Top of Source document

Consider the evidence. This week, the president urged his supporters to vote twice. It wasn’t a joke. It was a message delivered in earnest. In a series of Twitter messages that the social media company hid from view for violating its rules on “civic and election integrity”, Trump told his followers to vote early by mail-in ballot and then turn up in person on election day to vote again. Here was the self-styled law-and-order candidate urging Americans to break the law.
He claimed he only wanted people to test the robustness of the system – because if the system worked, then his supporters shouldn’t be allowed to cast that second ballot – but that’s the logic of the bank robber who insists he’s only emptying the safe to help the bank improve its security. Besides, there’s a pattern here.
Little more than a month ago, Trump suggested that, since postal voting – set to increase massively because of the pandemic – was bound to lead to “the most INACCURATE & FRAUDULENT election in history”, it would be best to delay the election, even though the constitution bars him from making such a move. At his convention last month, he urged the crowd, who had been chanting for “four more years” to call instead for “12 more years”, even though that too would violate the constitution. Most troubling, he has repeatedly refused to say whether he will accept defeat and leave office if that’s what the voters decide.

Bottom of Source document
Top of Extracted information

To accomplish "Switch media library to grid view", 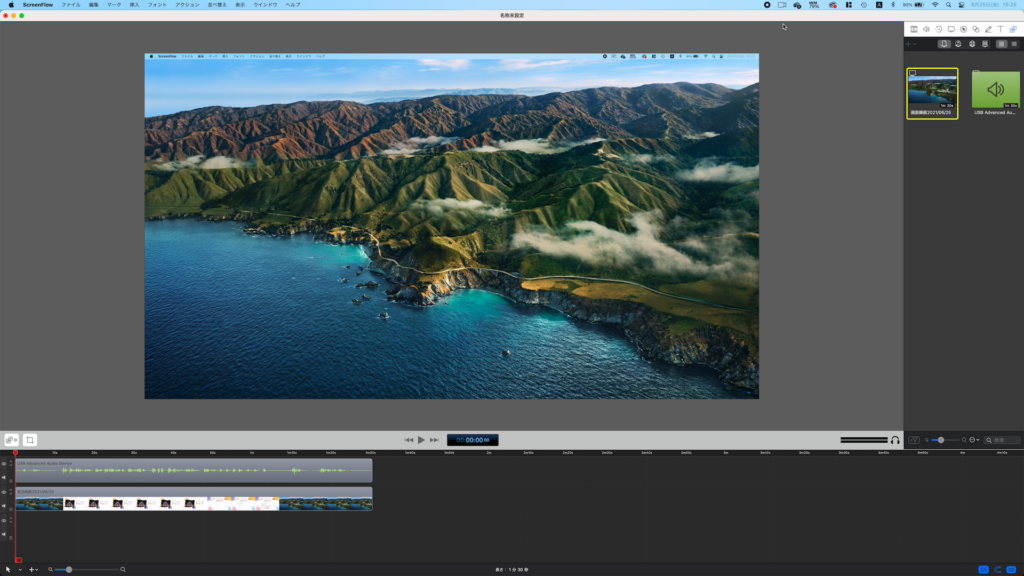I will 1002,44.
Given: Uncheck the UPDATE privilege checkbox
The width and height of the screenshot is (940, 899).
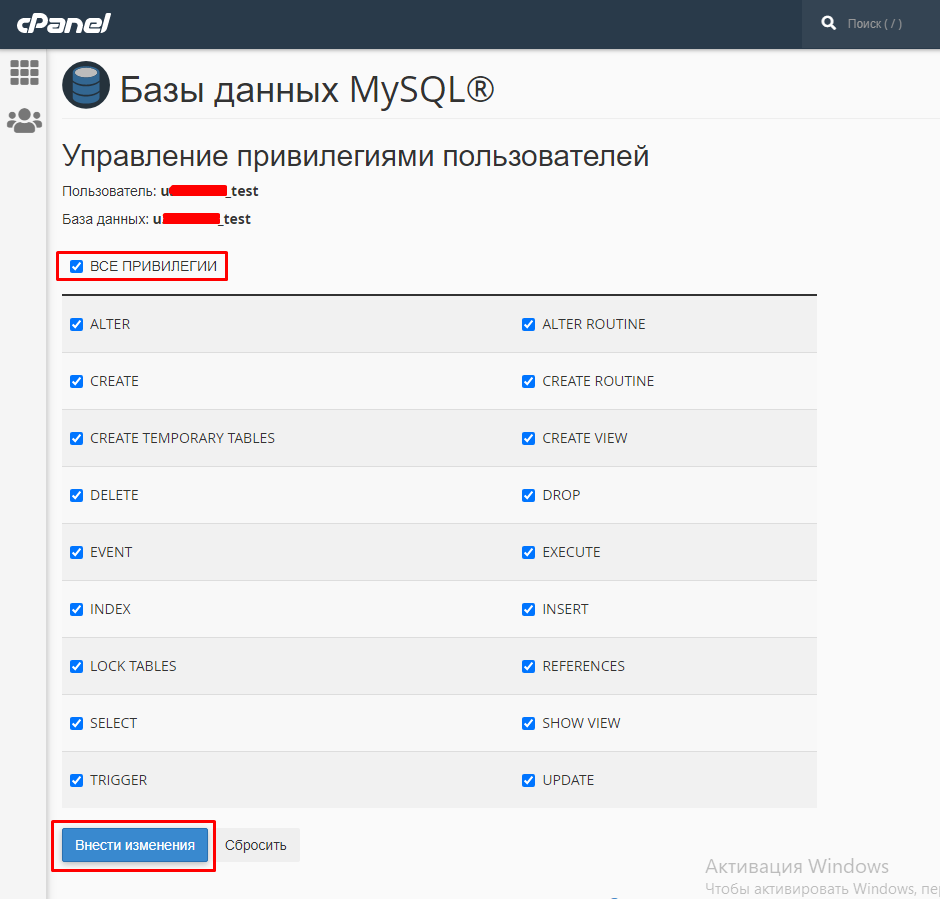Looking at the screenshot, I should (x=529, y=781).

Bottom of Extracted information
Top of Extracted information

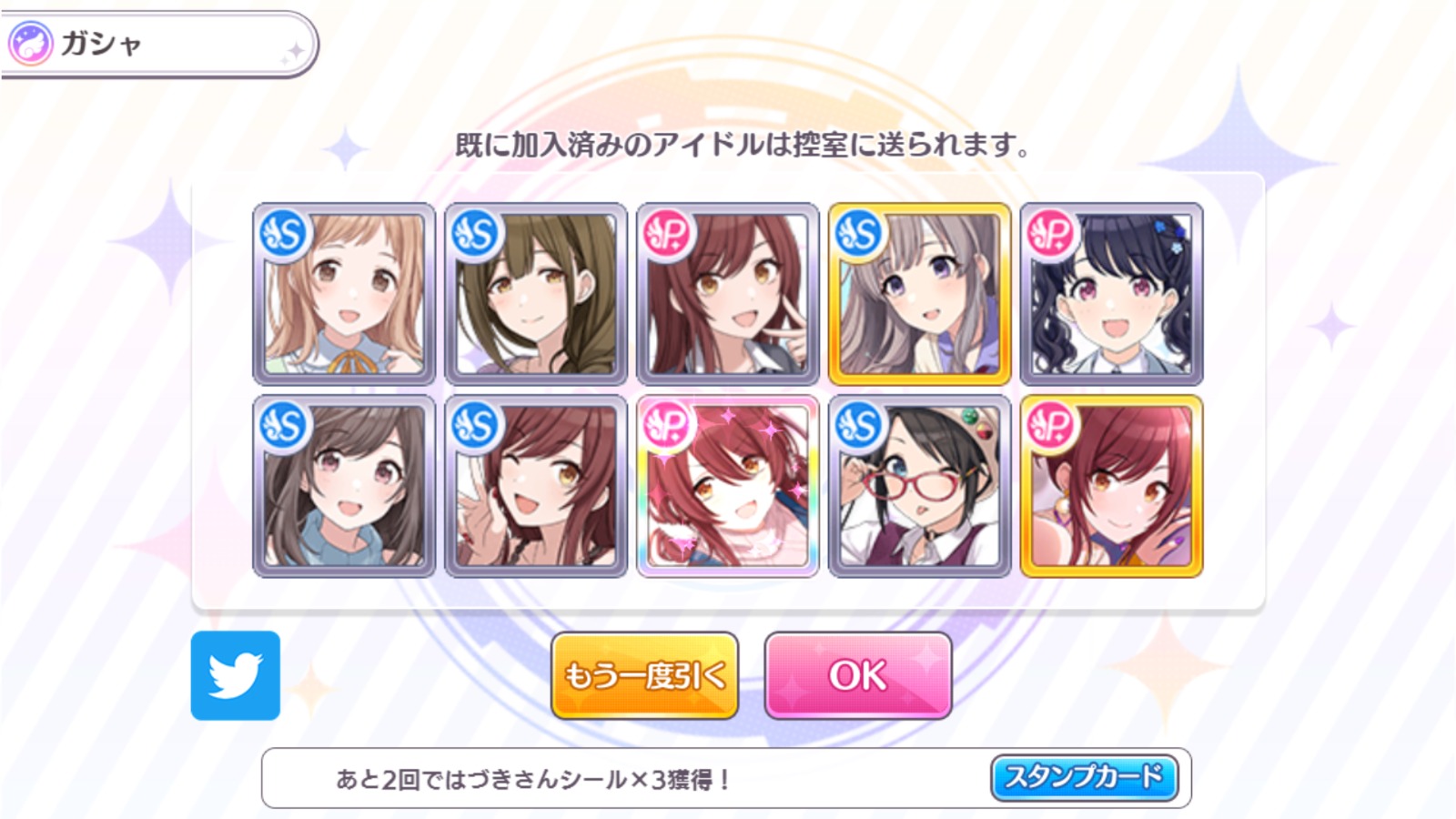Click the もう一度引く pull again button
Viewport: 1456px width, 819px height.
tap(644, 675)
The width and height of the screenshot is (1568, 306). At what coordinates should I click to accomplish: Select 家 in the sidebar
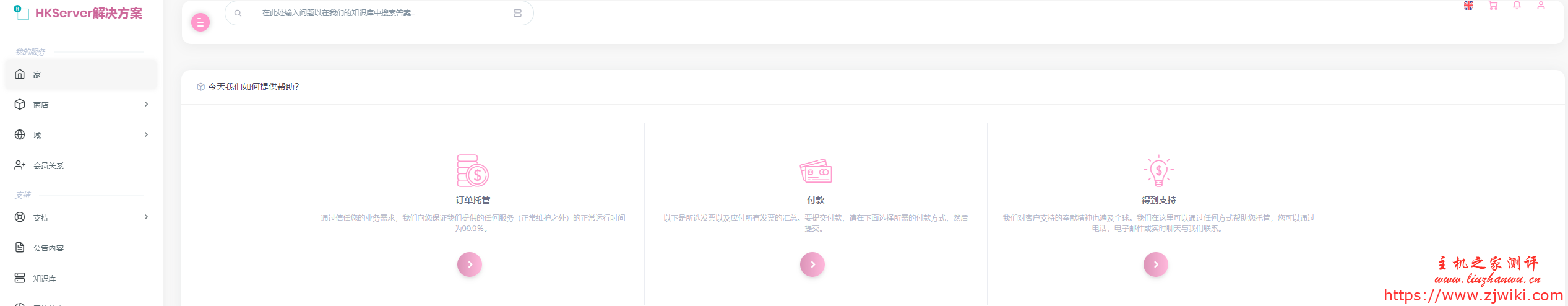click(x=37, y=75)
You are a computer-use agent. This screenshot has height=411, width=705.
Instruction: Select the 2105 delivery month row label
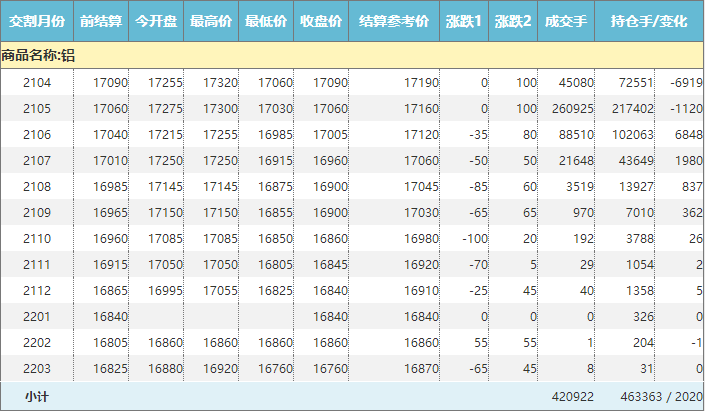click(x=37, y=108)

Bottom of Extracted information

• **Exercise tasks**:
(a) Copy out everything in the piece on Trump's call to vote twice, from "Little more than" down to "the voters decide.".
(b) How would you put this sentence from the piece on Trump's call to vote twice into Spanish: "Here was the self-styled law-and-order candidate urging Americans to break the law."?
(c) Can you carry on the piece on Trump's call to vote twice, picking up right after its final sentence?
The entries have no connection to the piece on Trump's call to vote twice.

• **Answers provided**:
(a)
Little more than a month ago, Trump suggested that, since postal voting – set to increase massively because of the pandemic – was bound to lead to “the most INACCURATE & FRAUDULENT election in history”, it would be best to delay the election, even though the constitution bars him from making such a move. At his convention last month, he urged the crowd, who had been chanting for “four more years” to call instead for “12 more years”, even though that too would violate the constitution. Most troubling, he has repeatedly refused to say whether he will accept defeat and leave office if that’s what the voters decide.

(b) Ahí estaba el autoproclamado candidato de la ley y el orden instando a los estadounidenses a violar la ley.

(c)
This is what his now-constant attacks on mail-in voting are about: Trump is preparing the ground to challenge the electorate’s verdict, arguing that the result cannot be trusted because postal votes shouldn’t count. He has seen the data that shows mail-in voters are more likely to lean towards Biden, and so wants to be able to argue, come 4 November, that tens of millions of postal votes should be chucked out – leaving only the votes cast on election day, from which Trump reckons he could achieve a narrow victory.
That’s why he installed a Republican donor as head of the US Postal Service, a man who has set about gutting the service’s ability to process mail-in ballots in time. And that’s why he’s starving the post office of cash. This is not guesswork, or the analysis of hostile commentators. Trump has admitted as much. Explaining why he was seeking to cut off two sources of postal service revenue, he said: “If they don’t get those two items, that means you can’t have universal mail-in voting because they’re not equipped to have it.” With Trump, he always says the quiet part out loud.
Given that the polls suggest he cannot win a straight fight, Trump’s next best scenario is a cloud of confusion and doubt hanging over the November result. Sackfuls of uncounted ballots stuck in postal depots; his base crying fraud, groundlessly suggesting that the mail-in votes are forgeries: this is the context in which he reckons he could argue that the election was disputed and therefore there was no good reason for him to leave office.
And who would stop him? Note that the attorney general, William Barr, supposedly the most senior law enforcement officer in the land, this week refused to say whether voting twice was against the law. Trump’s enablers have come this far. Why would they change course now?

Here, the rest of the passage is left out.